Capitales européennes inquiètes
Ce plan évoqué au sein de l’OTAN n’est pas à proprement parler secret. Mais il énerve dans plusieurs capitales européennes, où l’on redoute de voir les prix de certains matériels (missiles, artillerie à longue portée, drones militaires) s’envoler si l’Ukraine accroit son shopping qu'elle mène déjà tambour battant, puisqu'elle est devenue depuis février 2022 le 3e importateur d'armes au monde. «Il est très important que l’Europe puisse réarmer, que l’Europe puisse s’équiper, que les industriels de défense européens puissent produire ensemble, puissent produire, innover, tenir compte des nouvelles menaces, prendre en compte les leçons du terrain en Ukraine. Et donc, il ne suffira pas d’acheter du matériel ici ou là, pour réaliser ce grand objectif» complète, à Paris, notre interlocuteur. «Les industriels européens, pour améliorer la cadence de leur production, ont besoin de visibilité sur les contrats qu’on leur donne. Tous les matériels dont on parle coûtent très cher et il faut, pour les industries d’armement comme pour toutes les autres, avoir de l’assurance sur les carnets de commande pour pouvoir déployer, pour mettre en place les lignes de production qui conviennent».
Pourquoi ce plan énerve aussi ? Parce qu’il consiste, de facto, à inciter l’Ukraine à puiser dans les 50 milliards d’euros finalement par les Européens le 1er février pour la période 2024-2027 afin d’acheter du matériel militaire américain. Notre diplomate ajoute, en requérant l’anonymat: «Par analogie, si l’on accepte que l’Ukraine achète à tout-va en urgence, on se retrouvera dans la même situation qu’au moment du Covid où nous avons pressé toutes sortes d’entreprises de livrer des masques jusqu’au moment où elles ont dû renoncer à cette production, tout simplement parce qu’on les avait obtenus ailleurs entre-temps et qu’il n’y avait plus de demande au moment où leurs chaînes de production étaient opérationnelles. Donc, il faut être très vigilant sur la production par l’Europe des armements dont l’Ukraine a besoin et dont elle a elle-même besoin».
Japon, Corée du Sud, Australie...
D’autres pays que les États-Unis se frottent aussi les mains. Le Japon, qui s’interdit de vendre des armes en raison de sa constitution, pourrait faire une nouvelle exception, après avoir accepté de puiser dans ses stocks pour alimenter l’armée ukrainienne. La Corée du Sud a des conglomérats militaro-industriels prêts à produire davantage. L’Australie, où les principales compagnies américaines sont présentes, pourrait aussi répondre aux demandes de Kiev. Il se murmure que même Taïwan, dont les arsenaux sont remplis à ras bord, pourrait voir ses industriels sollicités.

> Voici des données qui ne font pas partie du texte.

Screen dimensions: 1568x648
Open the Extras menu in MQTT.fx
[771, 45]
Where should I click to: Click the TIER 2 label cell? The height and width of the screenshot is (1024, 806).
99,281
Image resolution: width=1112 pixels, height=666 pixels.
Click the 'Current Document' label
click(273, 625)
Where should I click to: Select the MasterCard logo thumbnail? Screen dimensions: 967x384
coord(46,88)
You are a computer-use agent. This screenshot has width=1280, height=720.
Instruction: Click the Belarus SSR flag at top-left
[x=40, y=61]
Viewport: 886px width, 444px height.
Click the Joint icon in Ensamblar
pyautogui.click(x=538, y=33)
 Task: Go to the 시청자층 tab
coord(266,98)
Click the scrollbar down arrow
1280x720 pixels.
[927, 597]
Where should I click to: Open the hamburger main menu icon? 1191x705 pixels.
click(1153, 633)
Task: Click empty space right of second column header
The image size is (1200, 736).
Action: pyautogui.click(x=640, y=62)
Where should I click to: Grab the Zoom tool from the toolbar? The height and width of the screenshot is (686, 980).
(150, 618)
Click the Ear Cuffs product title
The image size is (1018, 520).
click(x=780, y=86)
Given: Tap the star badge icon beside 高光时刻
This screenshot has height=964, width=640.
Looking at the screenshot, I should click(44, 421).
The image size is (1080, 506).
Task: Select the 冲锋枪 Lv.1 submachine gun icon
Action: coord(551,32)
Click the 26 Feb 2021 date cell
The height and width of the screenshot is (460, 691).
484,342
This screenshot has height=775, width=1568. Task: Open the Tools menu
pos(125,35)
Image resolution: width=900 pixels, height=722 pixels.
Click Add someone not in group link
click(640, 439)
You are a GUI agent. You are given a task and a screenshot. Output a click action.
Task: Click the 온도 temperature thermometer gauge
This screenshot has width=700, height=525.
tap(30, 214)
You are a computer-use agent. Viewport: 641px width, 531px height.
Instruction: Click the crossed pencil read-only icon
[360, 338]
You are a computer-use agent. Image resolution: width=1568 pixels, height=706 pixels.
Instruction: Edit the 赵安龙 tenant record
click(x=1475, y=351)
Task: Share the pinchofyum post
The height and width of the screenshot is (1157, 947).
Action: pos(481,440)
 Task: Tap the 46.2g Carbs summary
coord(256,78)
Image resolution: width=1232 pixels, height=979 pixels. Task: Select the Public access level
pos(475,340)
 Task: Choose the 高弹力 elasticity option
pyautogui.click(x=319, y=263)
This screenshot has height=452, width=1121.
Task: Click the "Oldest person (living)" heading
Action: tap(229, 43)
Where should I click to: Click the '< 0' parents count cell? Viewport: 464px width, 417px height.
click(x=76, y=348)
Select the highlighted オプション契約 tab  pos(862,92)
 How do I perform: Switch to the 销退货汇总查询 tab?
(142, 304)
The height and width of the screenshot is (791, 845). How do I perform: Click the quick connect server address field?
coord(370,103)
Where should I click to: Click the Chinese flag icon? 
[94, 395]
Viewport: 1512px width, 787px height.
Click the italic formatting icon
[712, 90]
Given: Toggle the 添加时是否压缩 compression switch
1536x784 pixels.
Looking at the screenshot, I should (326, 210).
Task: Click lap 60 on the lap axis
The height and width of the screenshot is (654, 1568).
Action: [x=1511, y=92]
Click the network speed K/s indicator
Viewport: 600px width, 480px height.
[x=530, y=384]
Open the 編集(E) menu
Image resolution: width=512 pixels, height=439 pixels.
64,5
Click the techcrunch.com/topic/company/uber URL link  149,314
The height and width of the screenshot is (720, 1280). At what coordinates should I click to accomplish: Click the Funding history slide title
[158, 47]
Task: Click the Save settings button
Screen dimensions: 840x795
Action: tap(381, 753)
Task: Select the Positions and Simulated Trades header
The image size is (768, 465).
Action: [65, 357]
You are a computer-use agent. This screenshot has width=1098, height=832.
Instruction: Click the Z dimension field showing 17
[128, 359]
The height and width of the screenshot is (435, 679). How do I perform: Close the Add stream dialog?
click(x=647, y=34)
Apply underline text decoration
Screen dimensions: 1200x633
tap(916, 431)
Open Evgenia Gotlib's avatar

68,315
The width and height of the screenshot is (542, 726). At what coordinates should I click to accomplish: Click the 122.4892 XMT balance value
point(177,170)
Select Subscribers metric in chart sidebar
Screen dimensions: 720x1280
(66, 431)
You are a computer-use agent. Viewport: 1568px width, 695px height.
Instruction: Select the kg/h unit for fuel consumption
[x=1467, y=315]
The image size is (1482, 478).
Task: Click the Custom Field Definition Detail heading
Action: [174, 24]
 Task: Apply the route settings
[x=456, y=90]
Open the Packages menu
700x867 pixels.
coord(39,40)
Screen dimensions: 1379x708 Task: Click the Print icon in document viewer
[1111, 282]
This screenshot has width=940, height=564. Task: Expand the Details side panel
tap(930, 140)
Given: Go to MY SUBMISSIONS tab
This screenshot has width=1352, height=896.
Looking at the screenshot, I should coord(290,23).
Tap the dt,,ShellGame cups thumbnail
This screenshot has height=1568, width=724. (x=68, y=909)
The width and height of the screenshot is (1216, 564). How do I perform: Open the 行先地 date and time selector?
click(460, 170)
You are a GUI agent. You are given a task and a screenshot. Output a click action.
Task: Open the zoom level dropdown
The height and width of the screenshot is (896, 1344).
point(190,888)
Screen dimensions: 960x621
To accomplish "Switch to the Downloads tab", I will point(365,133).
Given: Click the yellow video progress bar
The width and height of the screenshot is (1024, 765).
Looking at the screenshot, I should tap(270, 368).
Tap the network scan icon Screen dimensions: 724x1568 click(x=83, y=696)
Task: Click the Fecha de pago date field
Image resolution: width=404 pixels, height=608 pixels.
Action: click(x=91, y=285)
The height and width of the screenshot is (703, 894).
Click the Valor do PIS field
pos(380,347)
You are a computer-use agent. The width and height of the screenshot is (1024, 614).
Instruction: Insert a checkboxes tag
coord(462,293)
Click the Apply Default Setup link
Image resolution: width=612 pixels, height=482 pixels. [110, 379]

Au QG de l’OTAN à Mons, en Belgique, les scénarios sont moulinés pour voir ce que l’Ukraine pourrait acheter en urgence, car il faudra ensuite acheminer ces matériels sur place, par la terre, via les pays de l’Alliance frontaliers de l’Ukraine. La priorité reste donnée à l’augmentation des cadences de production. L’entreprise française Nexter (qui produit le canon Caesar) et l’allemand Rheinmetall sont sous pression. Reste que rien ne remplace, en temps de guerre, un bon et solide carnet de chèques et de solides réserves de devises.
A Paris ce lundi, une approche plus commerciale de l’approvisionnement militaire à l’Ukraine est donc tout, sauf exclue. Les marchands d'armes se frottent les mains.